The cost structure reflects the rarity tiers. Epic grade items run 200,000 coins per attempt, with a 10 percent success rate. Do the math: to guarantee one Epic card, you're looking at roughly 2 million coins spent across multiple failed attempts. Unique grade items are more forgiving—they craft with 100 percent success—but the price tag is steeper at 1.2 million coins per card. For players managing their in-game currency carefully, that's a significant commitment.
The event is rolling out across multiple servers. Kent and Oren players get access to the full suite of Transformation and Magic Doll crafting. There's a separate track for BM accessories, available at a 1 percent success rate using 2 to 6 Battle Stones per attempt, though this option is not available on Kent and Oren. Legacy World players have their own variation: they can craft Seals, Crystals, and Bracelets alongside the standard offerings.
What makes this event notable is how it exposes the game's gatekeeping mechanics.
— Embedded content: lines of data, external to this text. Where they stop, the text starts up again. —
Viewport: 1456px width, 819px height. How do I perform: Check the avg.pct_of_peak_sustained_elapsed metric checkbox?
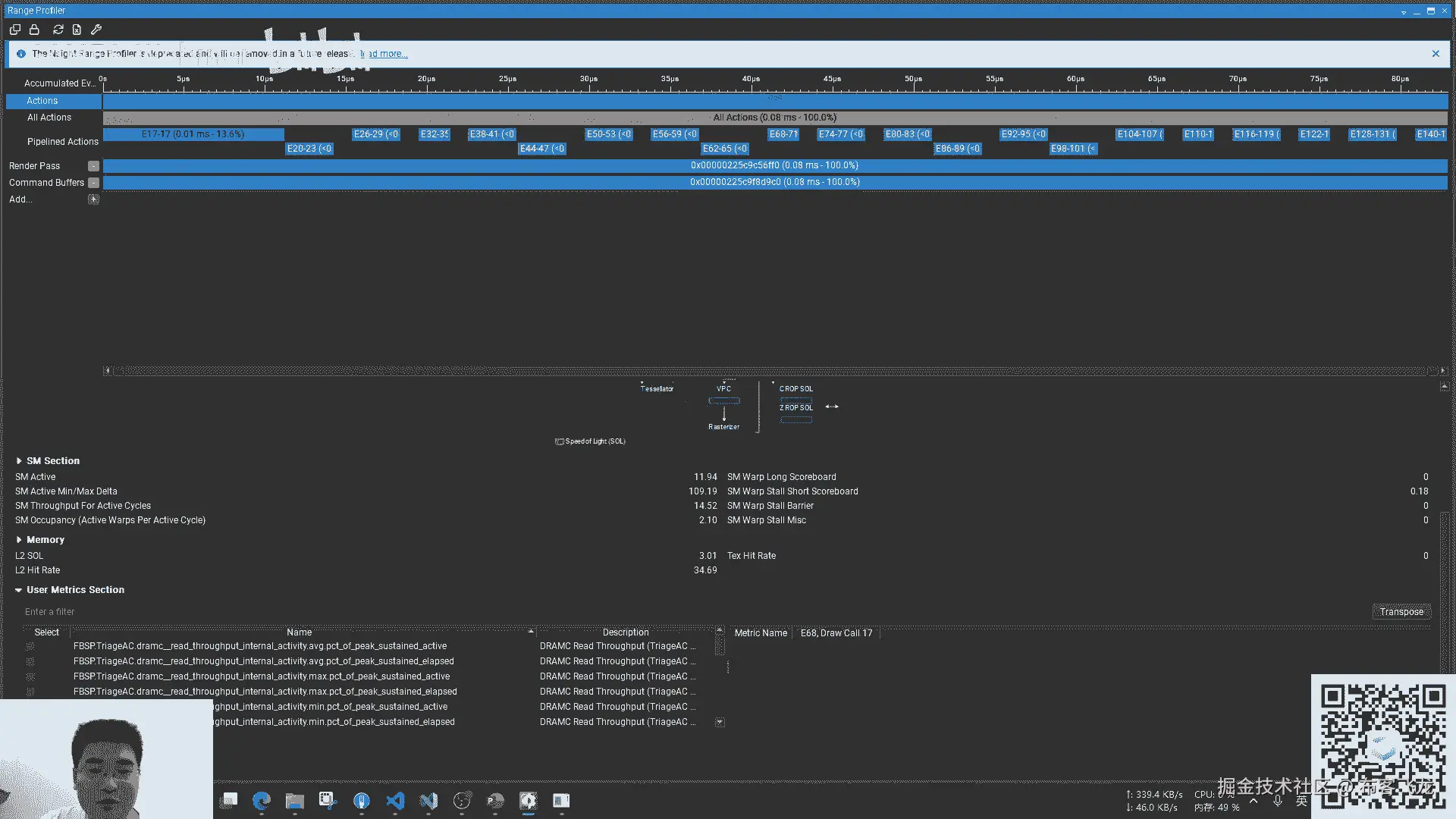pyautogui.click(x=30, y=661)
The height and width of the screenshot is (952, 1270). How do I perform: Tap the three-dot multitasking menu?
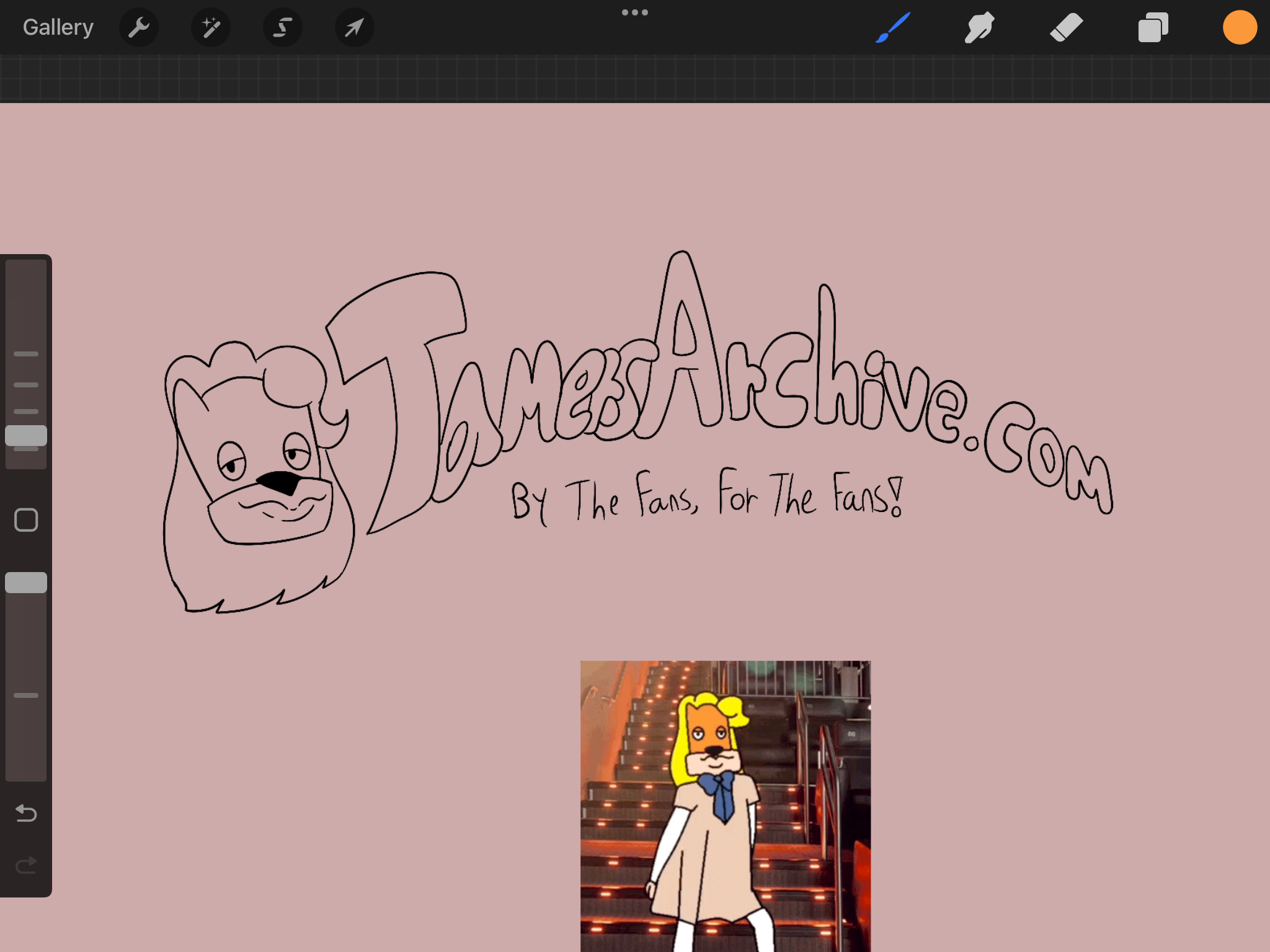pyautogui.click(x=635, y=12)
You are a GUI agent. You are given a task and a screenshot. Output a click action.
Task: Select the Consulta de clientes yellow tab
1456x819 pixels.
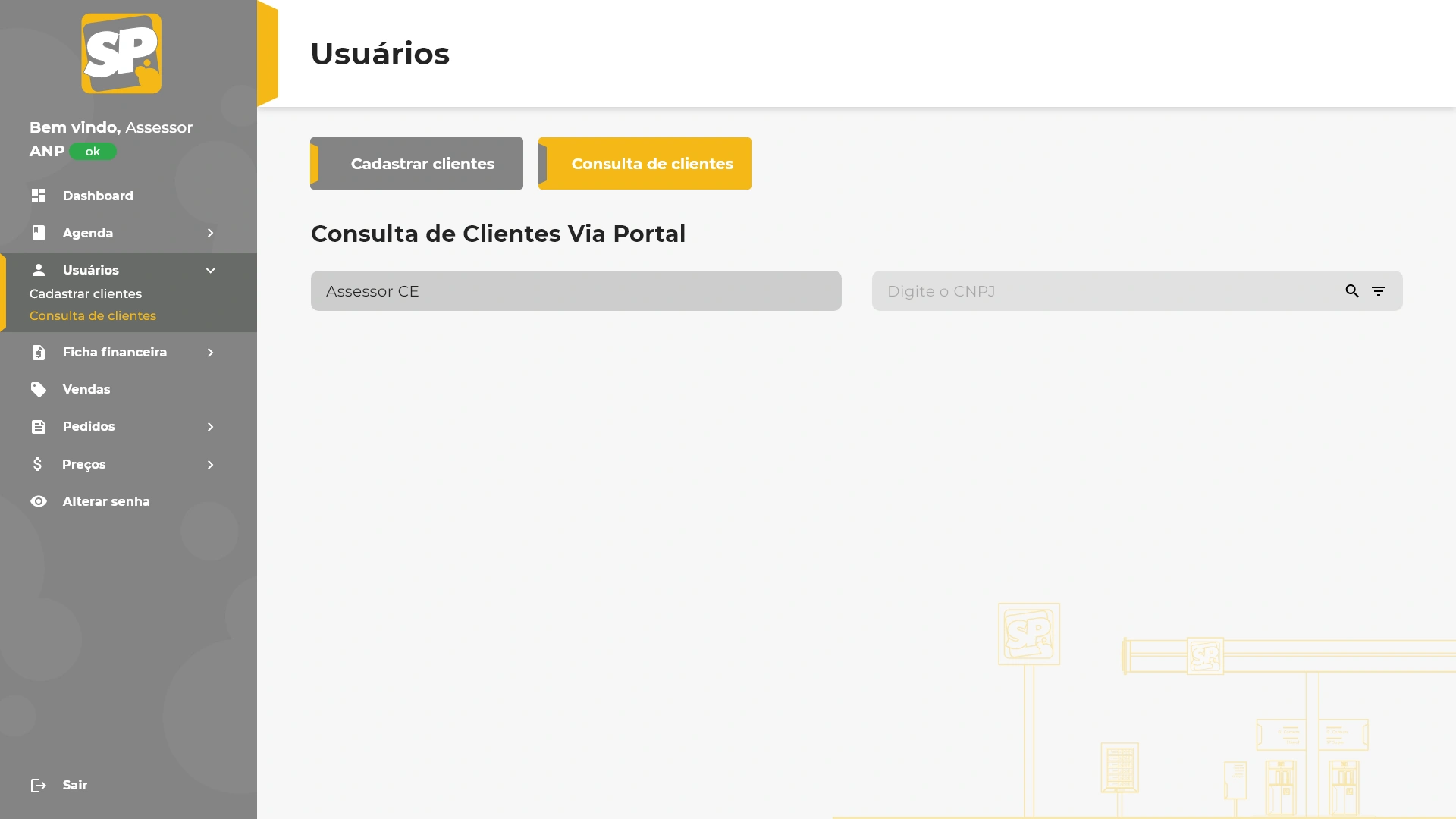coord(645,164)
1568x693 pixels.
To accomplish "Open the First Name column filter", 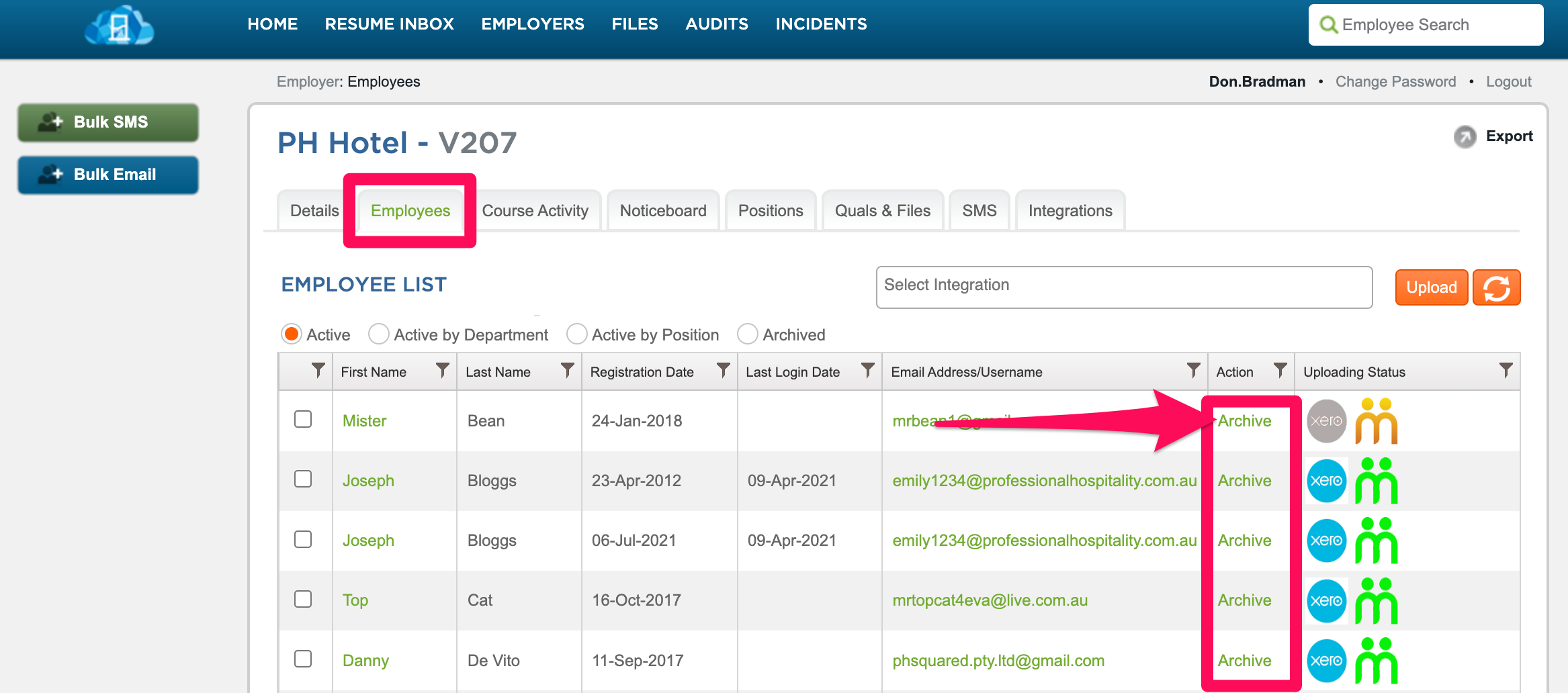I will coord(443,371).
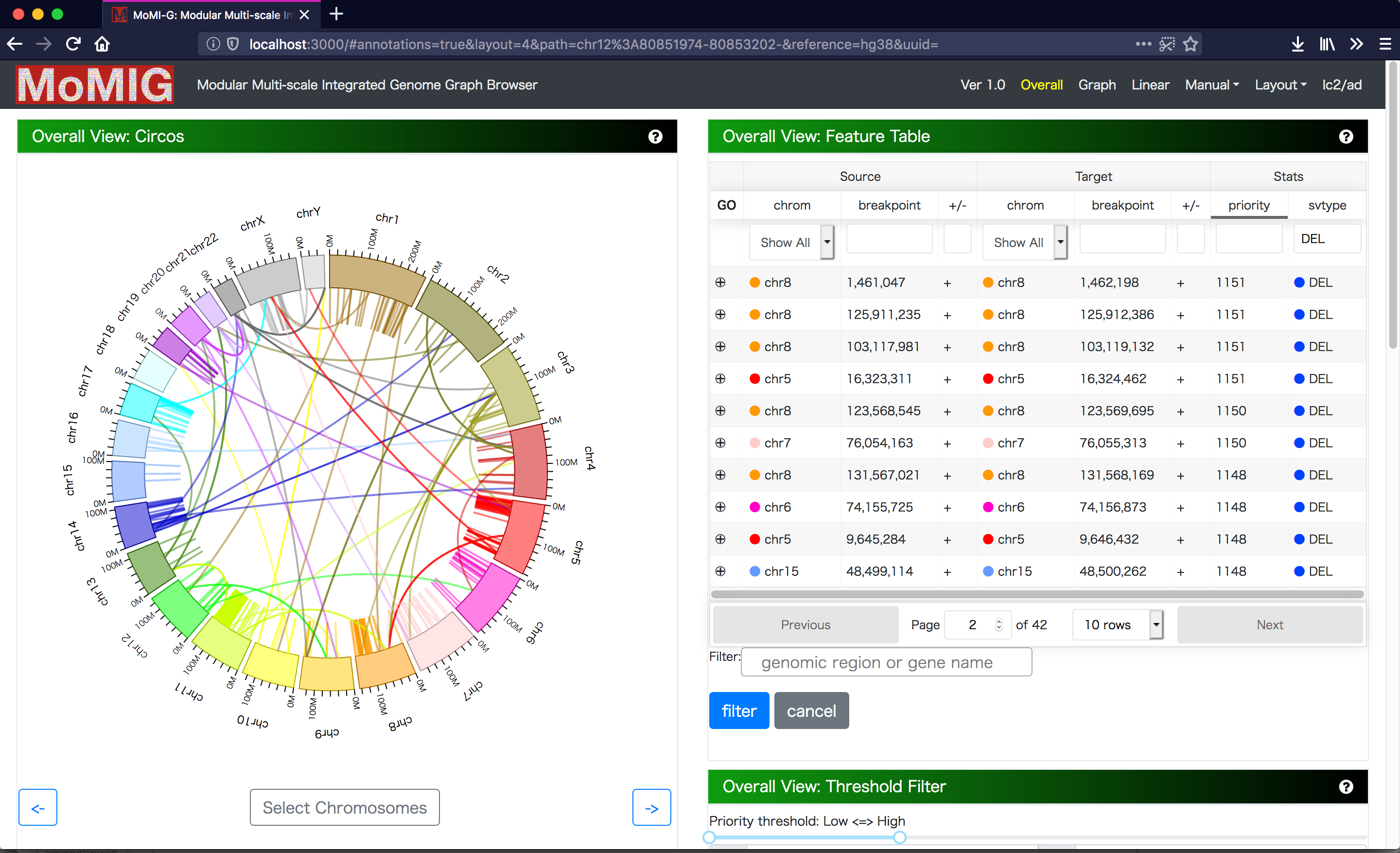Screen dimensions: 1400x853
Task: Open the Manual dropdown menu
Action: [1211, 85]
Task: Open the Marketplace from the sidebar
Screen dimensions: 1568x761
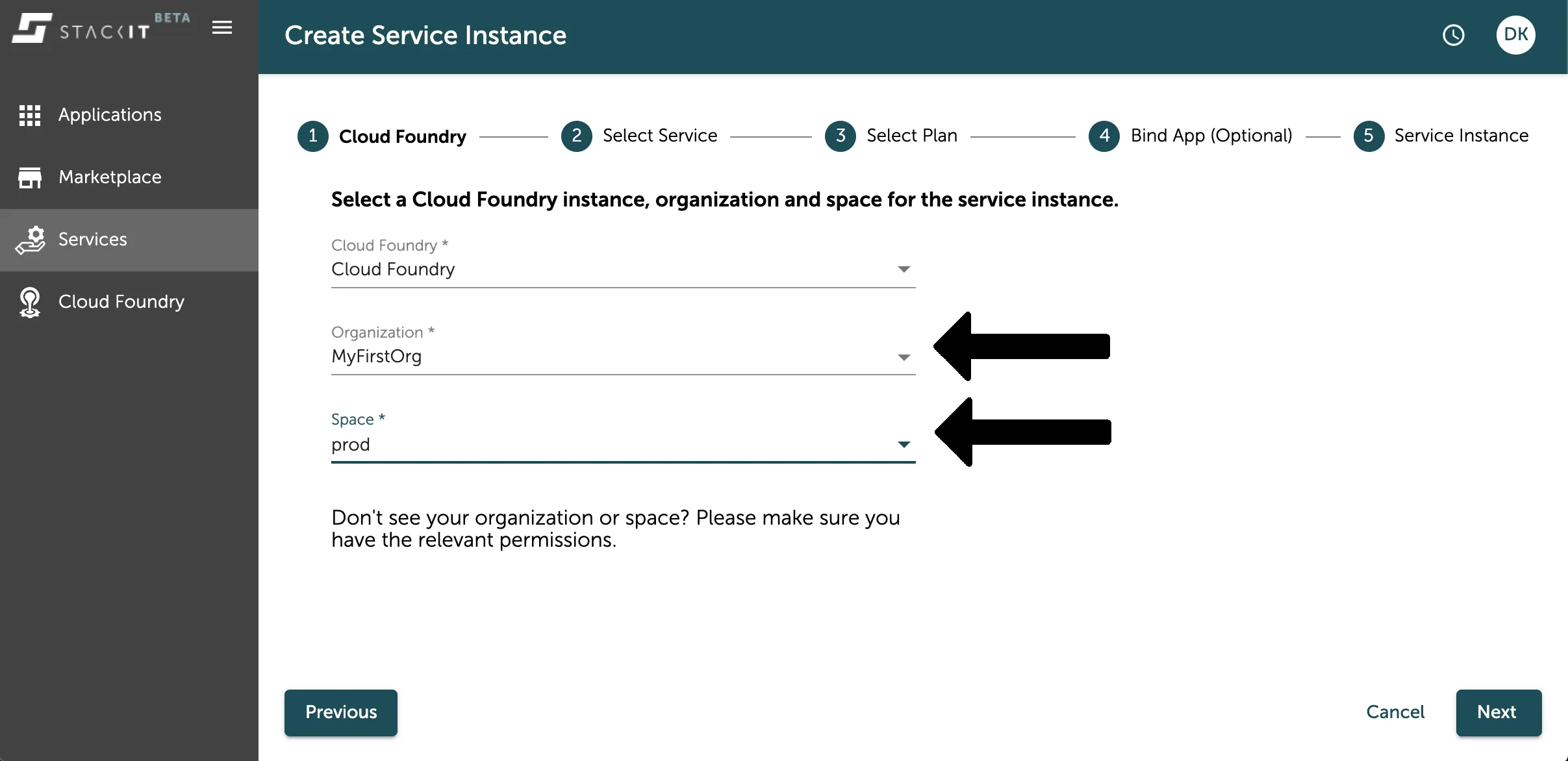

These cards are powerful enough to matter in competitive play, rare enough that most players won't own them, and locked behind either gacha luck or this weekly window. Miss the event, and you're waiting for it to cycle back. The economics are designed to reward planning and resource hoarding, and to create pressure on players who want to stay competitive without spending real money. For casual players, it's a reminder of what they're not getting. For serious collectors and deck builders, it's a necessary if expensive ritual.
The Hearth Conversation Another angle on the story
So these cards—they're only available through gacha or this crafting event? There's no other way to get them?
Right. No fusion, no shop, no other event. If you want them and you don't get lucky with gacha, this is your window.
And the success rates are brutal. Ten percent for Epic?
It's a numbers game. You're paying 200,000 coins per roll, knowing nine times out of ten it fails. Most players will burn through millions just to get a few cards.
Why would anyone do that if the Unique grade cards have 100 percent success?
Because Epic cards are better. Stronger buffs, more competitive value. The 100 percent option is there for people who want something guaranteed, but if you're serious about your deck, you're going for Epic.
And this is the same across all servers?
Not quite. Kent and Oren don't get the BM accessories option. Legacy World gets extra stuff—Seals, Crystals, Bracelets. It's fragmented by server, which means the meta might shift differently depending where you play.
Does the event come back regularly?
Weekly, so yes—but that doesn't mean you'll have the coins ready every time it cycles. The pressure is real.